= Minimum intelligent signal test =

Turing test variation

The minimum intelligent signal test, or MIST, is a variation of the Turing test proposed by Chris McKinstry in which only boolean (yes/no or true/false) answers may be given to questions. The purpose of such a test is to provide a quantitative statistical measure of humanness, which may subsequently be used to optimize the performance of artificial intelligence systems intended to imitate human responses.

McKinstry gathered approximately 80,000 propositions that could be answered yes or no, e.g.:

- Is Earth a planet?
- Was Abraham Lincoln once President of the United States?
- Is the sun bigger than my foot?
- Do people sometimes lie?

He called these propositions Mindpixels.

These questions test both specific knowledge of aspects of culture, and basic facts about the meaning of various words and concepts. It could therefore be compared with the SAT, intelligence testing and other controversial measures of mental ability. McKinstry's aim was not to distinguish between shades of intelligence but to identify whether a computer program could be considered intelligent at all.

According to McKinstry, a program able to do much better than chance on a large number of MIST questions would be judged to have some level of intelligence and understanding. For example, on a 20-question test, if a program were guessing the answers at random, it could be expected to score 10 correct on average. But the probability of a program scoring 20 out of 20 correct by guesswork is only one in 2^{20}, i.e. one in 1,048,576; so if a program were able to sustain this level of performance over several independent trials, with no prior access to the propositions, it should be considered intelligent.

==Discussion==

McKinstry criticized existing approaches to artificial intelligence such as chatterbots, saying that his questions could "kill" AI programs by quickly exposing their weaknesses. He contrasted his approach, a series of direct questions assessing an AI's capabilities, to the Turing test and Loebner Prize method of engaging an AI in undirected typed conversation.

Critics of the MIST have noted that it would be easy to "kill" a McKinstry-style AI too, due to the impossibility of supplying it with correct answers to all possible yes/no questions by ways of a finite set of human-generated Mindpixels: the fact that an AI can answer the question "Is the sun bigger than my foot?" correctly does not mean that it can answer variations like "Is the sun bigger than (my hand | my liver | an egg yolk | Alpha Centauri A | ...)" correctly, too.

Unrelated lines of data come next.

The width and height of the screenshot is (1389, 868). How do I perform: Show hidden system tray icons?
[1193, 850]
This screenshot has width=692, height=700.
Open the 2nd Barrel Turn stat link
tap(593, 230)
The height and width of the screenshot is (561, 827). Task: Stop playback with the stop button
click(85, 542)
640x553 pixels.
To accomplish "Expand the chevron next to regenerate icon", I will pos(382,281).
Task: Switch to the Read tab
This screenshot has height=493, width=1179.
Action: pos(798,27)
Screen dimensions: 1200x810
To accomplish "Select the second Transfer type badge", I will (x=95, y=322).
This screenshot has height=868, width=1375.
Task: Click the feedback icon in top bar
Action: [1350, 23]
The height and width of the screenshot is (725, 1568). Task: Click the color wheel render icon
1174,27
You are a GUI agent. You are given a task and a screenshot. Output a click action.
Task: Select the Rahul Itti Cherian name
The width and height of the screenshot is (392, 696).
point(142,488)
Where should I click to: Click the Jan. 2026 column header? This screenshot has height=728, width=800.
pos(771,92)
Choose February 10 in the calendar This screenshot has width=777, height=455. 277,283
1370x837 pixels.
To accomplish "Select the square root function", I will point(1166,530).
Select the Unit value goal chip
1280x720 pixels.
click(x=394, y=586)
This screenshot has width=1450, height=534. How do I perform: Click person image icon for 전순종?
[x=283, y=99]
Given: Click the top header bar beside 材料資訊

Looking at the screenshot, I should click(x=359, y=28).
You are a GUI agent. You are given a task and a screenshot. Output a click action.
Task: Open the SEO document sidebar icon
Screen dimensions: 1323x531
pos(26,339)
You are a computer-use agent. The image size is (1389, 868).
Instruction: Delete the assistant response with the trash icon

However, the late McKinstry might have replied that a truly intelligent, knowledgeable entity (on a par with humans) would be able to work out answers such as (yes | yes | yes | don't know | ...) by applying its knowledge of the relative sizes of the objects named. In other words, the MIST was intended as a test of AI, not as a suggestion for implementing AI.

It can also be argued that the MIST is a more objective test of intelligence than the Turing test, a subjective assessment that some might consider to be more a measure of the interrogator's gullibility than of the machine's intelligence. According to this argument, a human's judgment of a Turing test is vulnerable to the ELIZA effect, a tendency to mistake superficial signs of intelligence for the real thing, anthropomorphizing the program. The response, suggested by Alan Turing's essay Computing Machinery and Intelligence, is that if a program is a convincing imitation of an intelligent being, it is in fact intelligent. The dispute is thus over what it means for a program to have "real" intelligence, and by what signs it can be detected.

A similar debate exists in the controversy over great ape language, in which nonhuman primates are said to have learned some aspects of sign languages but the significance of this learning is disputed.